Pan-Arctic observations of summer sea ice thickness have been a challenging problem despite their global significance in weather/climate analysis and prediction. To solve this problem, this study developed a method for estimating the pan-Arctic ice draft (depth of sea ice below sea surface level) using spaceborne passive microwave-measured brightness temperatures (TBs). This study found that the time series of TBs is highly correlated with the corresponding time series of ice draft (D)s measured by three upward-looking sonar (ULS) sites over the Beaufort Sea during the ice melting season. Based on this finding, a D estimation equation was derived by relating satellite-measured TBs at microwave frequencies to Ds.

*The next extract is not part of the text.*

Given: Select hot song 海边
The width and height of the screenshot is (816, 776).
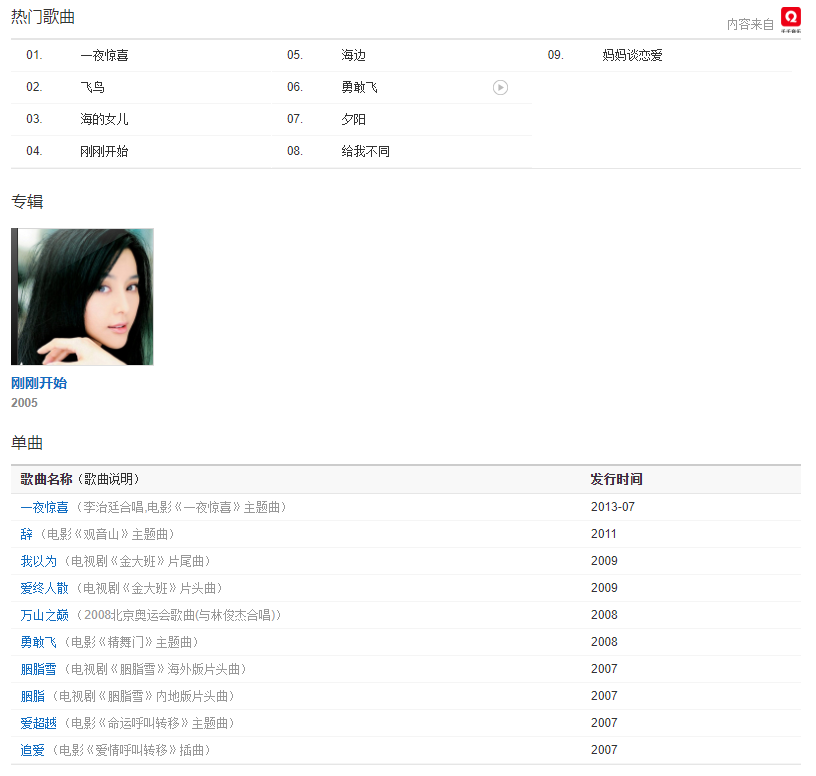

Pan-Arctic D distributions from June to August obtained from this study describe well the general thinning process of Arctic sea ice during the summer of 2021. The validation of estimated Ds with other ULS measurements, which were not used for training data, showed good agreement between them suggesting the robustness of the developed estimation method over the Arctic basin. In addition, validation was made against ice mass balance buoy-measured sea ice thickness, and result shows a good agreement between buoy-measured ice thickness and estimated ice thickness converted from the D. Meanwhile, relatively high uncertainty in D estimation above 2 m shown in the result and validation suggests the potential for future improvement of D estimation in the early melting period. As the proposed method can provide summer pan-Arctic D distributions on a daily basis, the D from this study can be applied for generating the initial field for the sea ice and global climate models through data assimilation.